Command-line for Editors, Part 2: Breaking down Part 1

In Part 1, I showed you simple folder creation and sorting commands, as a demonstration of how command-line scripting can make your life easier. In this installment, I’ll break down in nitty-gritty detail how the command-line syntax works, and what all those commands are really doing.

The first important thing to note is that these command-line scripts are written using Bash, which is the default command-line “shell” on macOS. For the most part, you don’t really need to worry about learning the nuances between all the different types of command-line shells. Bash also happens to be the default shell on Linux, so if you have to learn only one Unix shell, Bash is the one worth spending your time on.

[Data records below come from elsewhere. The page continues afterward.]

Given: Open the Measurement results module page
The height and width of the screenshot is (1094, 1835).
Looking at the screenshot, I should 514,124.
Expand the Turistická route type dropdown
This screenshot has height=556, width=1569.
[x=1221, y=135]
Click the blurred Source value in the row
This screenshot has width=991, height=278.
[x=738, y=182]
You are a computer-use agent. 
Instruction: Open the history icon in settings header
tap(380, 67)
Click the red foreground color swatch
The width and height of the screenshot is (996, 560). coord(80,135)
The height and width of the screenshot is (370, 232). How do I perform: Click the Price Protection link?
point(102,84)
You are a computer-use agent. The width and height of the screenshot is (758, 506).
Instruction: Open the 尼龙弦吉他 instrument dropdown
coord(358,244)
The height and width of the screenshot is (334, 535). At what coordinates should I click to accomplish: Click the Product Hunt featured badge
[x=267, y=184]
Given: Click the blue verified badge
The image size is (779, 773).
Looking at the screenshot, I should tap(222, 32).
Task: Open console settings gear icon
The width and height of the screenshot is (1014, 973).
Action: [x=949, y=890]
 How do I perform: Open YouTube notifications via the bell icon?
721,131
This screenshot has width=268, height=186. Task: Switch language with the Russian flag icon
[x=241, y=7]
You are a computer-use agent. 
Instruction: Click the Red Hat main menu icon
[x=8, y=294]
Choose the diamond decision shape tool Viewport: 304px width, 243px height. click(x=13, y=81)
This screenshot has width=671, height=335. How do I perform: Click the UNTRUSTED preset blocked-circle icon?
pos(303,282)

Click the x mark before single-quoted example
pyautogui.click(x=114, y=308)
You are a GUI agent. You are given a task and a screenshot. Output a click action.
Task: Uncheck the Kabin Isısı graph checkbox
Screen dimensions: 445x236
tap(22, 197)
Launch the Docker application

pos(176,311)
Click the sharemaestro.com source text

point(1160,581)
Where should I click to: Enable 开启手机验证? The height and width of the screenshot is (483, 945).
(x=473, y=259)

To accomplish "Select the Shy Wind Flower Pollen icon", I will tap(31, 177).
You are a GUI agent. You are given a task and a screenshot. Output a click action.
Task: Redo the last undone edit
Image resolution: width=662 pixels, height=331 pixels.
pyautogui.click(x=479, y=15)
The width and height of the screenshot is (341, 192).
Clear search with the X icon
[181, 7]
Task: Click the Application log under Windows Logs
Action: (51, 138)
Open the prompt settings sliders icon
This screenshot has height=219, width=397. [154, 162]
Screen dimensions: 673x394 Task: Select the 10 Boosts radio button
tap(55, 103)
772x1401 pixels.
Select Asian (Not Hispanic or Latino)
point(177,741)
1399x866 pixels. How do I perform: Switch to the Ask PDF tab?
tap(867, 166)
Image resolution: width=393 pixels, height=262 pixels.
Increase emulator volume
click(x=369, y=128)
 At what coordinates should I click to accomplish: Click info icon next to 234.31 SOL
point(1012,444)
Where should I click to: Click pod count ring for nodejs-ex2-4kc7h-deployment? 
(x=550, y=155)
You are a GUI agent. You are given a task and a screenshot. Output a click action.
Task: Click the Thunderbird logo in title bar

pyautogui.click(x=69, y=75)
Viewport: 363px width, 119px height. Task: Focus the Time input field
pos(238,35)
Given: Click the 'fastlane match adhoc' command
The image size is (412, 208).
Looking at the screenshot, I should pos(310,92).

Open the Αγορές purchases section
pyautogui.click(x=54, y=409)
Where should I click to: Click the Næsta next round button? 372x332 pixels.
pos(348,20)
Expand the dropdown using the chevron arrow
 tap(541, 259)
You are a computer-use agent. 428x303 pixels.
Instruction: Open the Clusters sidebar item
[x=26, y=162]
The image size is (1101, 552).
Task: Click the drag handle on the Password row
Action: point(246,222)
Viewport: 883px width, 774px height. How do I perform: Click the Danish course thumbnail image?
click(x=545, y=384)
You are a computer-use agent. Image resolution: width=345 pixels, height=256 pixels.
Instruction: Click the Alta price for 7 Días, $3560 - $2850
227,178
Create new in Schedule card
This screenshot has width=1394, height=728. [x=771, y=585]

2019 UPDATE: With the release of macOS Catalina, Apple has changed the default shell to zsh. While Bash—albeit an older version of it—will still be included in the standard install of macOS for hopefully the foreseeable future, it’s highly recommended that you learn to write new scripts using zsh, in case Apple deprecates and removes the Bash interpreter from a future version of macOS, as they did with Python 2. Thankfully, zsh is very similar to Bash, so the learning curve to switching is not huge. I highly recommend reading Armin Briegel’s fantastic Moving to zsh series, which is very helpful in highlighting the differences between Bash and zsh.

Using “For loops” to create a series of folders

The first command in Part 1 created a series of alphabetically named blank folders when typed into a new Terminal prompt:

for i in {A..Z}; do mkdir "$i"; done

That may look like random noise, but let’s break this simple command down so it makes more sense. First, take note of all the semicolons in the command. These semicolons (highlighted in yellow) are there to separate different commands from each other, kind of like how you’d separate sentences in a paragraph from one another using periods.

for i in {A..Z}; do mkdir "$i"; done

In this example, there are 3 separate commands. The first one, for i in {A..Z}, is called a “for loop“.

For loops allow you to take a list of items, then perform the same programmatic operation on each individual item in that list. It’s very important to understand how Loop functions work, as they are foundational to almost every programming language in existence, and is the primary method for automating and batch processing tasks in those languages.

for i in {A..Z}; do mkdir "$i"; done

For loops work on lists of items. In our example, we want to create folders named after each letter of the alphabet, which can be conceptually represented as a list of letters in a document, one letter on each line.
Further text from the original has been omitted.